:: Task details ::
Reproduce the lines of the listing, starting with the line that contains "OK (245, 729)" and going on through the line that contains "Hinweisen zum Datenschutz (239, 696)", with "About Us" changed to "Über uns" and all else left as it is.

:: Records supplied ::
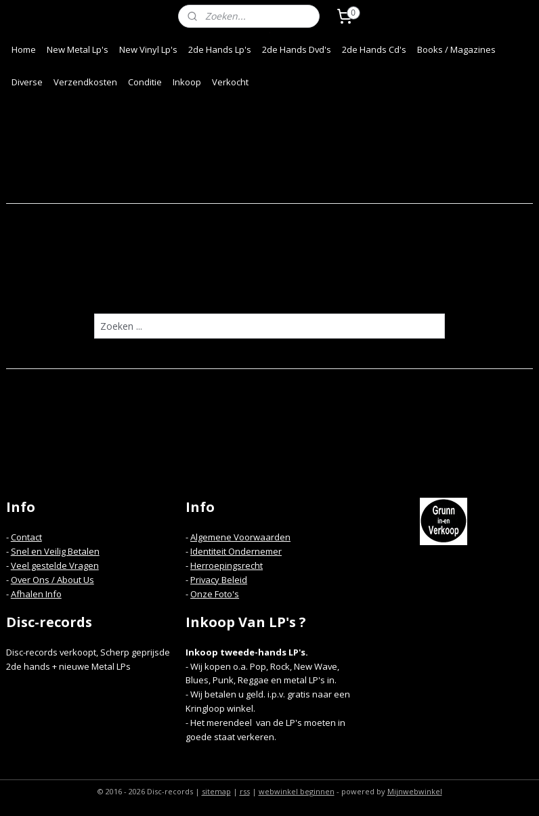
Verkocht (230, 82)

...

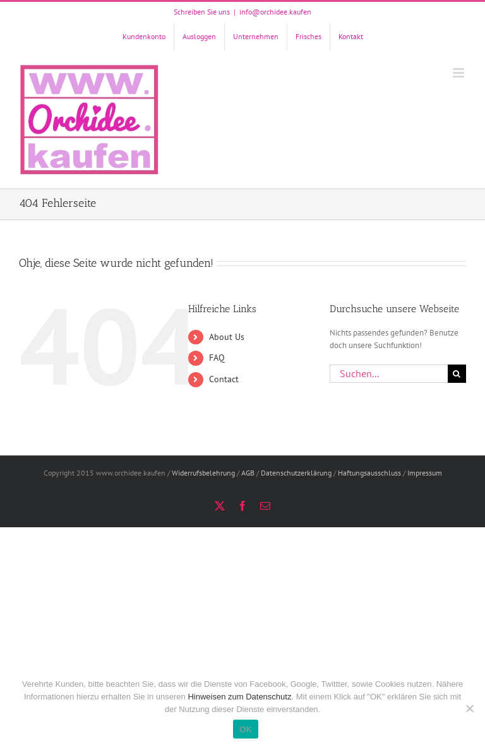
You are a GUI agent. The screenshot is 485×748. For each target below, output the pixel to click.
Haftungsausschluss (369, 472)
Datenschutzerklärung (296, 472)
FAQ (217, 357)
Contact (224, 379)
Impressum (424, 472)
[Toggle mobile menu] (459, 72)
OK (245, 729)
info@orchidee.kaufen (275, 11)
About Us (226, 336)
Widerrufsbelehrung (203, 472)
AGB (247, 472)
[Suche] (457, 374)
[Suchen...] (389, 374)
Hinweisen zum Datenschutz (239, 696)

:: Answer to the exercise ::
OK (245, 729)
info@orchidee.kaufen (275, 11)
Über uns (226, 336)
Widerrufsbelehrung (203, 472)
AGB (247, 472)
[Suche] (457, 374)
[Suchen...] (389, 374)
Hinweisen zum Datenschutz (239, 696)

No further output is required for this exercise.